Skip the whole "drinkability" angle and just paint the cans red, white, and blue... Oh, wait... Bud is almost there... Scratch that... Slap a rendering of Old Glory on the bottles!

 

Hey it works with soda:

 

As long as their soda cans are red, white, and blue ones.

And how long will the workers keep building him new ones?

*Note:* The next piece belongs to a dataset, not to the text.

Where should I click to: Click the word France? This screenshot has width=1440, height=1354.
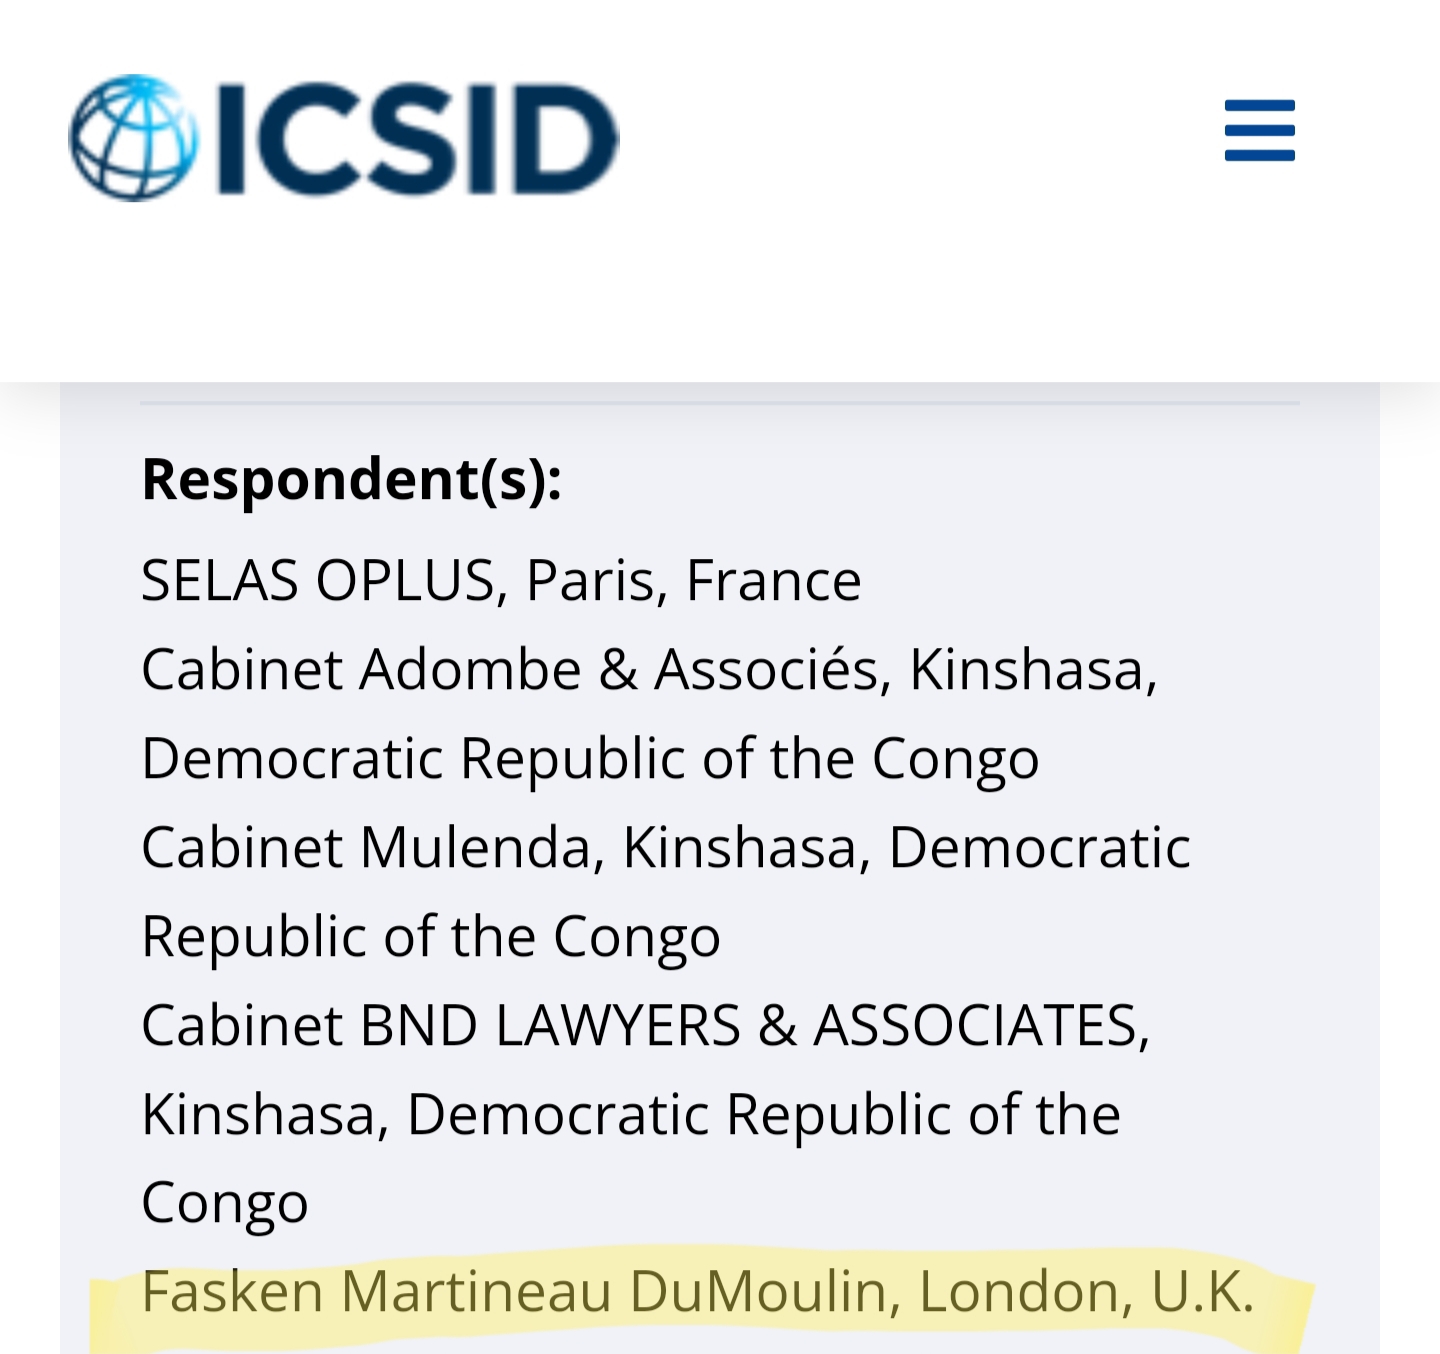tap(773, 580)
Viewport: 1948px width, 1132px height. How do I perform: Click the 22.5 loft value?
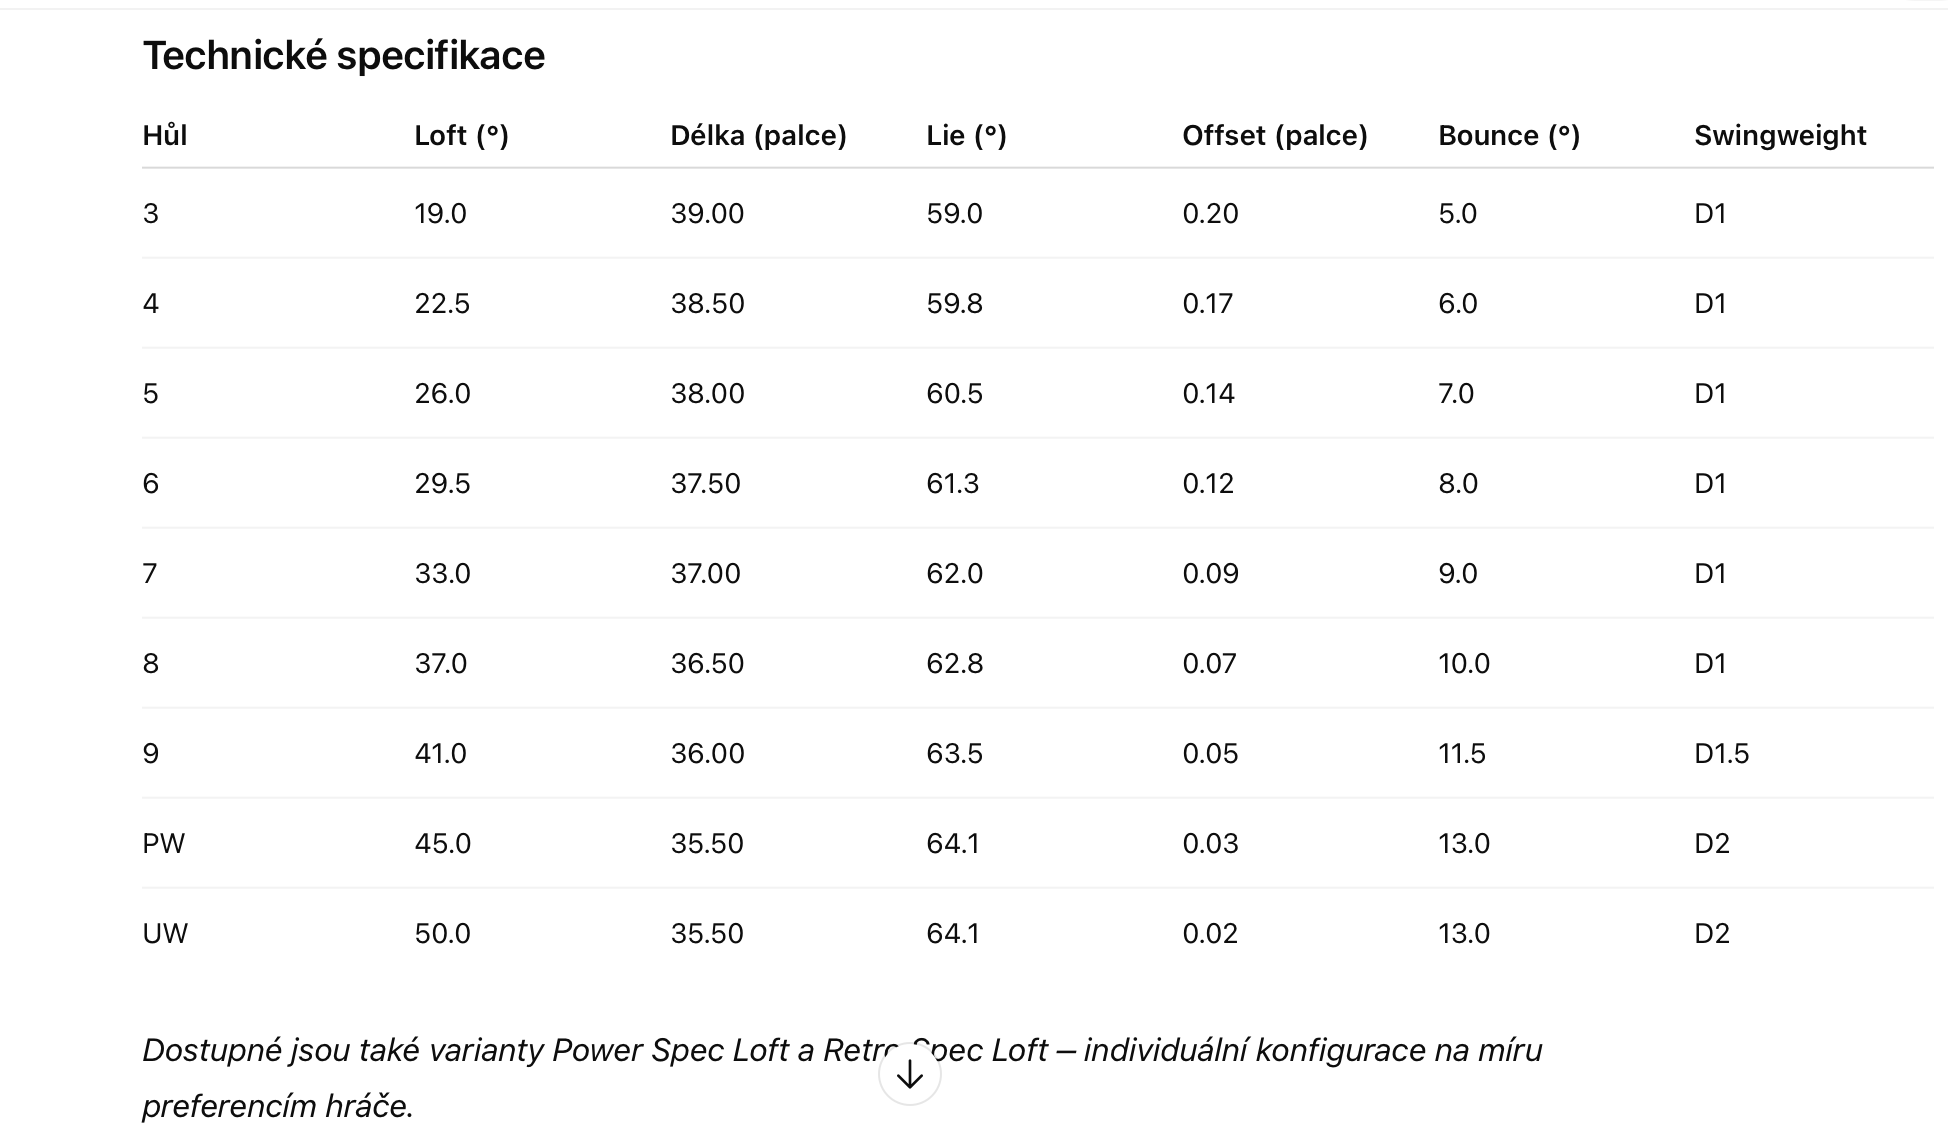point(442,303)
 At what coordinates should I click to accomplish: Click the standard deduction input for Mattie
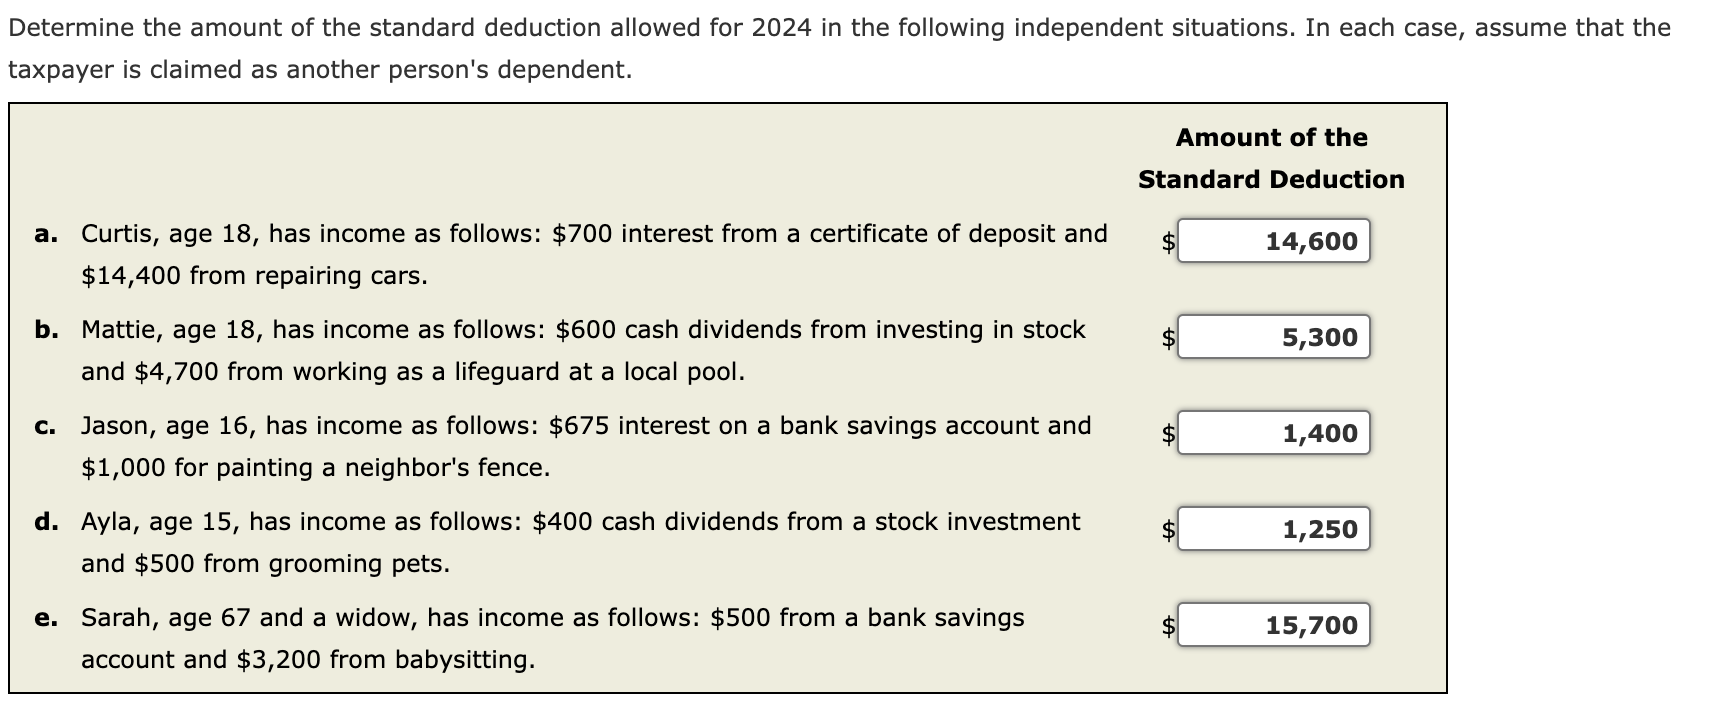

As long as their soda cans are red, white, and blue ones.

 

<_<

 

Phuck the Bills for putting me in a schitty mood! The Sabres better b*tch slap the Sens tonight!

Posted
Phuck the Bills for putting me in a schitty mood! The Sabres better b*tch slap the Sens tonight!

 

 

I agree! I was in a pissy mood all fuggin day long and stupid Mrs. Bullpen is a Felons fan, so the only thing I could do was go to be at like 6 pm last night. I didn't even partake in any drinkability or blue mountain bottles. <_<

Posted
I will kill you with my bare hands. I drink beer with flavor. Soon I will drink your blood.

 

While you're at it, could you do us all a favor and also kill whoever came up with that annoying Toyota Save by zero commercial

Posted

There's nothing better than sitting down on a Sunday downing a few beers with drinkability watching a quarterback with escapability.

 

Oh and did someone say something about drinking blood? Mmmmmm, blood.

Posted
I like Bud Light. I prefer Pabst, but when my waistband is getting tight, I go with the Light.

Et tu, Coli?

 

 

Just kidding. I was drinking PBR yesterday, so it's not like I'm some kind of beer snob. You gotta admit though, those commercials do inspire homicide. No jury would convict me.

Posted

But is it the "coldest tasting"?

Posted
Oh dear, I hope it doesn't get too cold because sometimes the bubbles tickle me when I try to drink it. Also, my tummy gets a little gassy and then I have to lay down and take a nappy-poo.

 

<_< You poo when you nap, Gringo? <_<

Posted
But is it the "coldest tasting"?

 

Its not the coldest tasting when you leave it on the counter for an hour. WTF is up with that?